I laid my head on my desk and closed my eyes. It’s my daily routine now during my planning period. As soon as the few in-school students leave my classroom, I turn out the lights to alleviate my screen-induced headache and take a moment to just clear my mind. It hasn’t always been this way; I used to use this time to make copies and phone calls, but this year is different. I’ve always been “teacher tired”, don’t get me wrong, but this level of exhaustion is something I’ve yet to experience in my five years of teaching.
I’ve never been responsible for kids at school AND at home. I’ve never taught to students in two locations at once. I’ve never held TWO jobs at one time. I’ve never been so inadequately paid for my time. And I’ve never been so burned out. This is hybrid learning.
It’s not that I’m trying to complain; I really tried to buy into how this year would be “easier”: fewer students to discipline, one workday per week without students, promising programs. However, I’d trade these things and hybrid learning in a heartbeat for normalcy.
So I sit here, in the dark, for 45 minutes each day, knowing I should be preparing for my next class—but paralyzed by constant thoughts and nonstop headaches…and I’m certainly not the only teacher feeling this way.

Data extract:
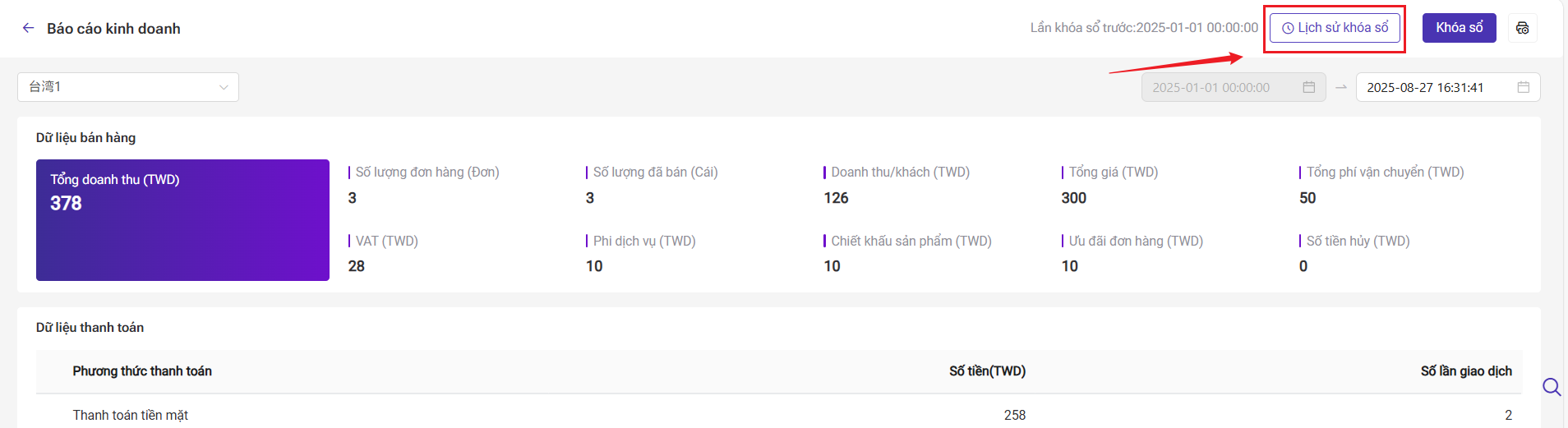Click the printer icon in the header

[1522, 28]
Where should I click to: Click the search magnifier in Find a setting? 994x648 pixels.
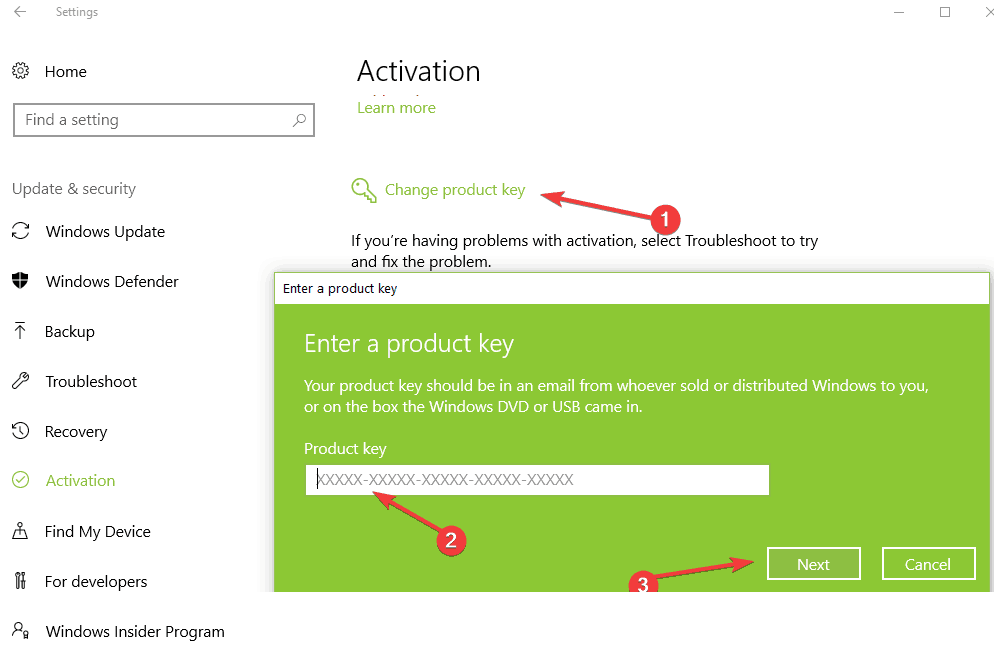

Given instruction A: Repeat the essay on hybrid learning from "It’s not that" up to and including "heartbeat for normalcy.", swapping "heartbeat" for "second".
Given instruction B: According to the essay on hybrid learning, why does the teacher turn out the lights once the in-school students leave the classroom?

Expected answer A:
It’s not that I’m trying to complain; I really tried to buy into how this year would be “easier”: fewer students to discipline, one workday per week without students, promising programs. However, I’d trade these things and hybrid learning in a second for normalcy.

Expected answer B: The teacher turns out the lights to ease a headache caused by screens and to take a moment to clear their mind.